[Saved entries]
────────────────────
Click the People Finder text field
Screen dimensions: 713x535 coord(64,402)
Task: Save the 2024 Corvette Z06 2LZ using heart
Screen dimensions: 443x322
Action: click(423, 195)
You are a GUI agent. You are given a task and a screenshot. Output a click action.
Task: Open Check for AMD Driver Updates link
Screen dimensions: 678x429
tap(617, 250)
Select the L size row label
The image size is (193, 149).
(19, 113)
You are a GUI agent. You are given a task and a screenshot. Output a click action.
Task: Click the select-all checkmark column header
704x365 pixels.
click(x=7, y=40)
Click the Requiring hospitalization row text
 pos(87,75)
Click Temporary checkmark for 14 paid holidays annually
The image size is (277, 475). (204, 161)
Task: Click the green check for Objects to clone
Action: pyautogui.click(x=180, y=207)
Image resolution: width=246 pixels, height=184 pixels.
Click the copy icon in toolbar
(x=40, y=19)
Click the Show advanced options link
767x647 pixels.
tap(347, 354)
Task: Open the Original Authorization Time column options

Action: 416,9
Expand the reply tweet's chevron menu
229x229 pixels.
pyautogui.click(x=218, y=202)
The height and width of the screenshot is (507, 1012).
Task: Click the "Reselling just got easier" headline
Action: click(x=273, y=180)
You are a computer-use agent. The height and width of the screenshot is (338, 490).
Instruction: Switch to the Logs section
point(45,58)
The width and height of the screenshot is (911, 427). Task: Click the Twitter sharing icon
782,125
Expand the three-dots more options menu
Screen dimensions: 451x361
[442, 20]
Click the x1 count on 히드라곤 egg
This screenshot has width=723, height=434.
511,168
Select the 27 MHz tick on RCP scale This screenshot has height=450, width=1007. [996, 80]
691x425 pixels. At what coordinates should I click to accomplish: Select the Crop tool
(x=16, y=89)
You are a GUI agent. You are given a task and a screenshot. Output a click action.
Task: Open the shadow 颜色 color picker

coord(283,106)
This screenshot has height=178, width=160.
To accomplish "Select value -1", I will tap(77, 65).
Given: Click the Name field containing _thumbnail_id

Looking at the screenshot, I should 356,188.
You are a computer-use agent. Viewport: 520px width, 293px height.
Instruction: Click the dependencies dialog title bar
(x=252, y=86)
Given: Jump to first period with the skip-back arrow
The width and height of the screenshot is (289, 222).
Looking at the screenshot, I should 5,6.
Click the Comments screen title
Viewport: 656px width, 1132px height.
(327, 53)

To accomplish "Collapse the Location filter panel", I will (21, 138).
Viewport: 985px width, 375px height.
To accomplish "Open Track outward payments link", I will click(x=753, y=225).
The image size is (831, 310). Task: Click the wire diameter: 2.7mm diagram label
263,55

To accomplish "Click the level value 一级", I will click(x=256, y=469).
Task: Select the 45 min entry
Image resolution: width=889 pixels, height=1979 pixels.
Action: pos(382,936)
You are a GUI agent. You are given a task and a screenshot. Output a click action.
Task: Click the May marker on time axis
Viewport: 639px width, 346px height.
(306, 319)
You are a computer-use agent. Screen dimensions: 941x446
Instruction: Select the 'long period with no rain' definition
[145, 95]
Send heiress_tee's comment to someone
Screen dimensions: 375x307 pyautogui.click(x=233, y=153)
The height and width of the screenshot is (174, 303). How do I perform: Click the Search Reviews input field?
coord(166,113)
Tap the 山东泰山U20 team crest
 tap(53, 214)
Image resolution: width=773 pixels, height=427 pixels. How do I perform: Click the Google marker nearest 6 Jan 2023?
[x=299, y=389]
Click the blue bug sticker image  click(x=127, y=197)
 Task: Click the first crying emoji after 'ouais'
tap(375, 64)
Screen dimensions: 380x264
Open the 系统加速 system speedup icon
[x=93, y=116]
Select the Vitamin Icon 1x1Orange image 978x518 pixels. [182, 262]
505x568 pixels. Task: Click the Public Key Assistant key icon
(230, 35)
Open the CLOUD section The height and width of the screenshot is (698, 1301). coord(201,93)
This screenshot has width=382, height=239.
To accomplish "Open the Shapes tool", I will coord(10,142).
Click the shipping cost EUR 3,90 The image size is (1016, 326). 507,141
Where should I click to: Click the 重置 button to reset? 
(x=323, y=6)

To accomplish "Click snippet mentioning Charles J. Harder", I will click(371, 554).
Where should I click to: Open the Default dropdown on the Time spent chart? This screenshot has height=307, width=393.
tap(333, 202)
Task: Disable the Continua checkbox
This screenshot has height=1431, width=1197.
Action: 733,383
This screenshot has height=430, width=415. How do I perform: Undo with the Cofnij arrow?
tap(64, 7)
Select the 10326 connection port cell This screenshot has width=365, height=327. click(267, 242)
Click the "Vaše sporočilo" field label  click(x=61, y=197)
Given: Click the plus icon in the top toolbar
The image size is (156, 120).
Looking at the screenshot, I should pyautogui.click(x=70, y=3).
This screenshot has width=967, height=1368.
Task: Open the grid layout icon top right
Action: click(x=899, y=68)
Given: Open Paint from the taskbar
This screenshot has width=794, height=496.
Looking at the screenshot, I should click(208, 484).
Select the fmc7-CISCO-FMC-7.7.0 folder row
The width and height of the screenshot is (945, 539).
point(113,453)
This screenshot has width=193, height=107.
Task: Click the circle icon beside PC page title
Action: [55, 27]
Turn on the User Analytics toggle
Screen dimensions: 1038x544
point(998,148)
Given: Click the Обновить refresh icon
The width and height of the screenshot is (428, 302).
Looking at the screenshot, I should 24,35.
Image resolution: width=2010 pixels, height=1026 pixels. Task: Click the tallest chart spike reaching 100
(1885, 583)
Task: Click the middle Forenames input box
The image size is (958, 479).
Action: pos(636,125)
────────────────────
:: TASK INSTRUCTIONS ::
Find the lines above with the word "will". Copy them out.

:: SOLVED EXERCISE ::
To accomplish "Select value -1", I will tap(77, 65).
To accomplish "Collapse the Location filter panel", I will (21, 138).
To accomplish "Open Track outward payments link", I will click(x=753, y=225).
To accomplish "Click the level value 一级", I will click(x=256, y=469).
To accomplish "Open the Shapes tool", I will coord(10,142).
To accomplish "Click snippet mentioning Charles J. Harder", I will click(371, 554).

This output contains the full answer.